Exercise - Copy out each line below that has the word "computer" in it.

(Saved data entries)
.....

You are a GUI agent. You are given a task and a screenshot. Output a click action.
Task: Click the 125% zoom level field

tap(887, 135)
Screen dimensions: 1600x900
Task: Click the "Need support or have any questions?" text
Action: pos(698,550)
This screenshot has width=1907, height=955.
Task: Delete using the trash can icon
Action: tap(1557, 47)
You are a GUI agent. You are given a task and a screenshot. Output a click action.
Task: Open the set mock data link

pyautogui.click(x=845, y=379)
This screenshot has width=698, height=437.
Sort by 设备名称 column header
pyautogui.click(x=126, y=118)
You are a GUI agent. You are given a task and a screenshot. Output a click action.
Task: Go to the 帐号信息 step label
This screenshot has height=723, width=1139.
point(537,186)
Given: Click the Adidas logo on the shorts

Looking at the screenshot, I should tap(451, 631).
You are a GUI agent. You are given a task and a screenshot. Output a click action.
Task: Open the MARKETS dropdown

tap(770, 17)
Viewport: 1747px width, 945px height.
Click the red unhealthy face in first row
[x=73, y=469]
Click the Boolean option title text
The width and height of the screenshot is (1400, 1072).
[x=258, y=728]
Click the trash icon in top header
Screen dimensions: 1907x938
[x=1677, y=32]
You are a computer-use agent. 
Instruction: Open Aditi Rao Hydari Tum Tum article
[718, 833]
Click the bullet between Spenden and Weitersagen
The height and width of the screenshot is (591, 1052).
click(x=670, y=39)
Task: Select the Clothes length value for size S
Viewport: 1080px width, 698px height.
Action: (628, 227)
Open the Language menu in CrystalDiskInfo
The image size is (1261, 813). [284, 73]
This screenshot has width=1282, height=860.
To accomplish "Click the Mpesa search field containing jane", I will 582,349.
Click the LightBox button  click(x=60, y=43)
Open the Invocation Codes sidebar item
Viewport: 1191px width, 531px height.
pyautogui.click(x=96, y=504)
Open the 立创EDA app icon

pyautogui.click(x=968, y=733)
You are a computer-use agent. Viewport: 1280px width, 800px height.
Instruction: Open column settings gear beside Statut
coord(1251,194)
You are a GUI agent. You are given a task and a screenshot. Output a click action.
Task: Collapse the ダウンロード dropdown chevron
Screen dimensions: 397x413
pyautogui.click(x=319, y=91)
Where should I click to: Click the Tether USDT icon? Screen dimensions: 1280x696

.....

Answer space -
You are a computer-use agent. 
You are a computer-use agent. Viewport: 1280px width, 800px height.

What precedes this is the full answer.